TEXTE FOURNI =>
Les derniers passages difficiles de l'arête

Intégrale de Peuterey en hiver

L'Intégrale de Peuterey vue du côté italien du tunnel du Mont-Blanc
L’Intégrale de Peuterey vue du côté italien du tunnel du Mont-Blanc

Après le travail de volume en foncier, place à l’entrainement spécifique : la grimpe en montagne. Toujours dans une optique de préparation d’expédition, nous décidons avec les grimpeurs du Shishapangma de partir pour une bonne bavante en hiver. L’Adjudant Sébastien Moatti ayant un empêchement de dernière minute, ce sont les trois militaires du rang du GMHM qui assurent. Le Caporal-Chef Sébastien Ratel et les Chasseurs Max Bonniot et Antoine Bletton forment une cordée. Nous souhaitons nous rapprocher des conditions d’expédition et optons pour un objectif assez long et engagé : L’intégrale de Peuterey.

Cet enchaînement d’itinéraires est une des plus longue arête d’Europe qui monte et descend pour sortir en son toit après 4500 m de dénivelé positif.

Au programme : Arête Sud de l’Aiguille Noire de Peuterey – Descente à la brèche Sud des Dames Anglaises puis traversée à la brèche Nord – Arête Sud de l’Aiguille Blanche de Peuterey puis descente au col de Peuterey – Sortie au Mont-Blanc de Courmayeur (puis au Mont-Blanc) par l’arête de Peuterey.

SÉRIE D'EXERCICES =>
#1 D'après le texte sur l'Intégrale de Peuterey, pourquoi la cordée choisit-elle un objectif assez long et engagé ? Répondez en une à trois phrases.
#2 Selon le texte sur l'Intégrale de Peuterey, combien de mètres de dénivelé positif cet enchaînement d'itinéraires compte-t-il avant de sortir en son toit ?

DONNÉES BRUTES =>

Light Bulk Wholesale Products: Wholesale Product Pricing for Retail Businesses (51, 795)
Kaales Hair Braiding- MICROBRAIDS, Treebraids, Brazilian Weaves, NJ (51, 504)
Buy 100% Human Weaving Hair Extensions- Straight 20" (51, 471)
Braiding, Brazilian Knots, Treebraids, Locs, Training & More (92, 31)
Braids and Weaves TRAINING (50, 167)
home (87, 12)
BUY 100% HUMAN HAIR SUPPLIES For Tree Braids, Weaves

...

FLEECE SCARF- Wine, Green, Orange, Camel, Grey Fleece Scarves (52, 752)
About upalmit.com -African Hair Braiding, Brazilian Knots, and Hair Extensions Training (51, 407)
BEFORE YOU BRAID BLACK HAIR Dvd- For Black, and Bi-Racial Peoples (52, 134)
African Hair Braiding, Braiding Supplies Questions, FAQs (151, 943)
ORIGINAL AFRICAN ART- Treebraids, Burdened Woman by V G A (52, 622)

RÉPONSES PAR EXERCICE =>
#1 La cordée veut se rapprocher des conditions d'expédition, puisque cette sortie hivernale s'inscrit dans une optique de préparation d'expédition avec les grimpeurs du Shishapangma. C'est pour cette raison qu'elle opte pour l'Intégrale de Peuterey, un objectif assez long et engagé.

#2 Il compte 4500 m de dénivelé positif.